Mango and Groundnut Leaf Disease Dataset for Multi-Class Classification (91,438 Images)
Description
This dataset contains 91,438 annotated images of mango and groundnut crops, developed for multi-class plant disease classification tasks. The dataset comprises 9 classes representing major diseases and healthy conditions: Mango: Anthracnose, Powdery Mildew, Dieback, Healthy Mango Flower, Healthy Mango Leaf Groundnut: Early Leaf Spot, Late Leaf Spot, Rust, Healthy Groundnut Each class contains approximately 9,500 to 11,500 images, resulting in a well-balanced dataset suitable for training deep learning models. Images were collected under diverse real-world conditions, including variations in lighting, background, and capture angles, to improve robustness and generalization performance. All images are resized to a uniform resolution of 256 × 256 pixels, making the dataset directly suitable for deep learning models without additional preprocessing.
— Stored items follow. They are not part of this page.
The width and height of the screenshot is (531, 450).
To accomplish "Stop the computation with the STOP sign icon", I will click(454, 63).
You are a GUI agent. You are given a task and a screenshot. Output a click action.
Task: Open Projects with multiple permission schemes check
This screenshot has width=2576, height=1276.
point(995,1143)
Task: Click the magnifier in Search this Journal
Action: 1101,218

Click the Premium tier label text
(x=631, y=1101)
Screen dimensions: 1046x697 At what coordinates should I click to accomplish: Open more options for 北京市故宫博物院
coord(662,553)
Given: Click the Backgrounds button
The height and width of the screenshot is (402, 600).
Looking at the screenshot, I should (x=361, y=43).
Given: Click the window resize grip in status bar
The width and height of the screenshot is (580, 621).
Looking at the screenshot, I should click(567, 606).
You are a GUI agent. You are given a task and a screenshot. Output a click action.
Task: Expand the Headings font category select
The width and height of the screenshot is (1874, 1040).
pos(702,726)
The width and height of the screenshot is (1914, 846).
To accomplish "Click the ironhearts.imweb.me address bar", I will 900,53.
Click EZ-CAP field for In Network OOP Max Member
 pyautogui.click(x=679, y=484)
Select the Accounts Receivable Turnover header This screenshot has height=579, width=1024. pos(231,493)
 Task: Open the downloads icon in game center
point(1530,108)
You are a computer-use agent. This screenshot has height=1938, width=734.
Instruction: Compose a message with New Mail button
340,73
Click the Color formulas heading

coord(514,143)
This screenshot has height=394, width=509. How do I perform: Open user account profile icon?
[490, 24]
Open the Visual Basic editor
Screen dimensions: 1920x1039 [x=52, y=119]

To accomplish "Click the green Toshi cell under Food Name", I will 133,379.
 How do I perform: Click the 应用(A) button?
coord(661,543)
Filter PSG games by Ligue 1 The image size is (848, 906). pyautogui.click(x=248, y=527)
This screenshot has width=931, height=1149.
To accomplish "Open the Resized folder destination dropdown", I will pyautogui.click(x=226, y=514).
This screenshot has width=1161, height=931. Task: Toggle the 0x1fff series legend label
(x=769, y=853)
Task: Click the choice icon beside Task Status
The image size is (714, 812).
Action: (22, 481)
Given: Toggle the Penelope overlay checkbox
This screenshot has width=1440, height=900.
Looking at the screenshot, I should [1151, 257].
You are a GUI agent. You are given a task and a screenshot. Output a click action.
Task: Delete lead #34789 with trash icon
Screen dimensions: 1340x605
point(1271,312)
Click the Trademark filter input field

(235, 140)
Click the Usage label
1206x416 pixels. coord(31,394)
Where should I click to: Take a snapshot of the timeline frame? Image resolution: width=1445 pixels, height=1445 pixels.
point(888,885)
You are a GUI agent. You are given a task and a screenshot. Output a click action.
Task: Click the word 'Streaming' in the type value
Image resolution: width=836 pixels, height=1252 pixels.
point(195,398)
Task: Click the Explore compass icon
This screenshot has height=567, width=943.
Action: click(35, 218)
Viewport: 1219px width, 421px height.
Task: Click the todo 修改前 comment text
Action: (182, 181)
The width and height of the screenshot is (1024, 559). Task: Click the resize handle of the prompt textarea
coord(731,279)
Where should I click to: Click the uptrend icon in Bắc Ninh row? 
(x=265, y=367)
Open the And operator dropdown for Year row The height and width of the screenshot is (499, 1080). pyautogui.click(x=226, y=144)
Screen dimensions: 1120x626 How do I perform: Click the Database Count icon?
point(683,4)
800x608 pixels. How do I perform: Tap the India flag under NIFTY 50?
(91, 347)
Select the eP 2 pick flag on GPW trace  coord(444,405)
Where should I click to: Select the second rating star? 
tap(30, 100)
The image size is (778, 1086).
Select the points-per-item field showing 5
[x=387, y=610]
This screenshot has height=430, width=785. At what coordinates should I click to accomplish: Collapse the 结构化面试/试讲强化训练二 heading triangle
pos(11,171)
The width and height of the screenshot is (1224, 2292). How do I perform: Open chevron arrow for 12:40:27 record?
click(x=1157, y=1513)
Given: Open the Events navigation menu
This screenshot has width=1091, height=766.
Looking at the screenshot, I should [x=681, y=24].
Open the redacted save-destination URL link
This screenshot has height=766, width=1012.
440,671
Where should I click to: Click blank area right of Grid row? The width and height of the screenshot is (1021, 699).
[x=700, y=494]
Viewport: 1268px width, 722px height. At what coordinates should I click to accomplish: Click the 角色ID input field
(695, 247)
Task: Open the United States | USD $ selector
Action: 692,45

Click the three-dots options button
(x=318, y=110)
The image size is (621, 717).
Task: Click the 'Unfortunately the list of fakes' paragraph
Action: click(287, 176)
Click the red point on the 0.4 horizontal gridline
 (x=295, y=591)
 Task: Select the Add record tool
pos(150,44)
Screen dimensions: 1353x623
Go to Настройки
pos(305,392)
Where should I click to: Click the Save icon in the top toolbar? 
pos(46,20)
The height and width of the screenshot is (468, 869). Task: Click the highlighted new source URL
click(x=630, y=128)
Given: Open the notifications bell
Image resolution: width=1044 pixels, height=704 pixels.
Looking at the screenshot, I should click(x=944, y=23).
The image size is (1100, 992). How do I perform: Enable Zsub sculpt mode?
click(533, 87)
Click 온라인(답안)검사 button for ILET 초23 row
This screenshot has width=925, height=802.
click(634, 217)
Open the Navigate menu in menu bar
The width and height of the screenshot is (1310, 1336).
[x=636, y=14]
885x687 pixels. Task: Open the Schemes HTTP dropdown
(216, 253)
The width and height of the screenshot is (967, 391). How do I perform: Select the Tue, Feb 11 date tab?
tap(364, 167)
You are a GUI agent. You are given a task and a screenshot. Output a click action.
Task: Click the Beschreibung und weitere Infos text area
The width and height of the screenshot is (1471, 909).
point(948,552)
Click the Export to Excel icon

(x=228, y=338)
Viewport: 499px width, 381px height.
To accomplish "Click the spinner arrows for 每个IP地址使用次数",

The dataset is pre-split into training, validation, and test sets (70/15/15) to ensure reproducibility and fair benchmarking across machine learning experiments. This dataset can be used for: Image classification Plant disease detection Transfer learning Benchmarking deep learning models Potential applications include precision agriculture, automated crop monitoring, and early disease detection systems.
Files
Steps to reproduce
Collect raw images of mango and groundnut crops under diverse environmental conditions, ensuring coverage of all disease classes and healthy samples. Organize images into class-wise directories corresponding to each disease and healthy category. Preprocess the dataset by removing corrupted or low-quality images and standardizing file formats (JPG/PNG). Normalize class names (lowercase with underscores) for consistency and machine learning compatibility. Shuffle images within each class using a fixed random seed (e.g., 42) to ensure reproducibility. Split the dataset into training (70%), validation (15%), and test (15%) sets on a per-class basis. Copy images into structured directories: train/class_name/ validation/class_name/ test/class_name/ Generate a CSV file (labels.csv) containing: image_path, class, split Verify dataset integrity by checking class distribution and split ratios. Package the dataset with folders, CSV file, and README documentation for distribution.